The intricacy and workmanship of this piece encourages viewers to redefine their mental vocabulary in regard to traditional Latin American art. And with the 130 other contemporary works that make up the Colorado Springs Fine Arts Center's new exhibit, The Ceramics of Tonalá: Legacy of a Thousand Years, it also draws viewers in on the intellectual plane as well, introducing a body of work whose appeal is both striking and enduring.
At the heart, the appeal of Tonalá ceramics comes down to genealogy. As with a family tree, the history of the Jalisco town's artistic heritage is one of disparate elements coming together and extending in new, ever-loftier directions. With every generation, the art form has gained in notoriety, creativity and prestige. Vessels and sculptures that were, in pre-Columbian times, employed for utilitarian or religious purposes, are now highly sought objets internationally.
In its sapling days, the ceramics industry in Mexico was fertilized by the Spanish Conquest; pieces that were once valued as spiritual objects were suddenly exported to grace castles and cathedrals in imperial Spain. It was around this time that Tonalá began to gain renown for ceramics, as demand for the pieces grew.
"The result is something that is very unique," says FAC curator of Hispanic and Native American art Tariana Navas-Nieves. "You cannot say that it's pre-Columbian or European. It's like nothing else."
That's because art is one arena in which the new European culture did not completely quash its antecedents. Even today, Tonalá ceramics sport figures from indigenous mythology in addition to crucifixes and Christian religious scenes.
"The cat figure that you're going to see is what's called the nagual," explains Navas-Nieves."It's based on a pre-Columbian shape-shifter or a shaman."

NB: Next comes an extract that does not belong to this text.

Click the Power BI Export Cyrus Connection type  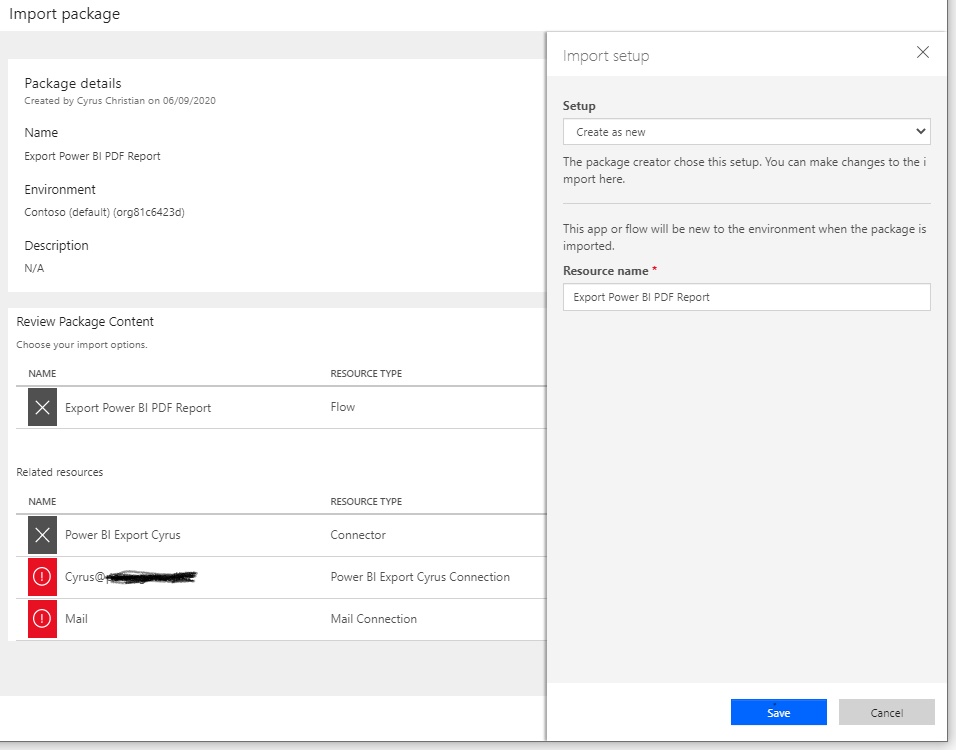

That motif, along with those of flowers, animals, human figures and a few calaveras, is lushly depicted in rich, earthy glazes applied with impossibly tiny brush strokes. Underneath, the clay may have been subjected to one of many types of finish-work, from brunido (burnished with metal to a glass-smooth patina) to betus (submerged in resin to impart a bright shine).
Looking at current examples of Tonalá ceramics is like looking at a child next to both his grandfathers: Even though the young one is unique, you can see the resemblance from both sides.
Navas-Nieves credits early 20th-century Mexican muralists like Diego Rivera and David Alfaro Siqueiros for instilling Tonalá artists with national, as well as personal, pride. The transformation is symbolized by a distinctive feature of today's pieces that has never before been seen on Tonalá ceramics: the artists' signatures.
"When you have the anonymous works, it can fall into ethnographic specimens, it can fall into cultural objects," says Navas-Nieves. "And I think there's a dramatic shift when you start seeing individual artists signing their works. The collectors ... put value in it. That's a big part of why these artists are recognized, is because they're starting to be recognized as individuals."
But whether the art is produced as a form of communal cultural expression or as a way of taking individual ownership of creative tradition, the spirit of the pieces themselves expresses the same pride in Mexican culture.
"You see the works they're creating today, and you can recognize the element that goes back to the origins," says Navas-Nieves. "It's really a Mexican tradition. It's about Mexican identity. It's very much part of what makes Mexico, Mexico."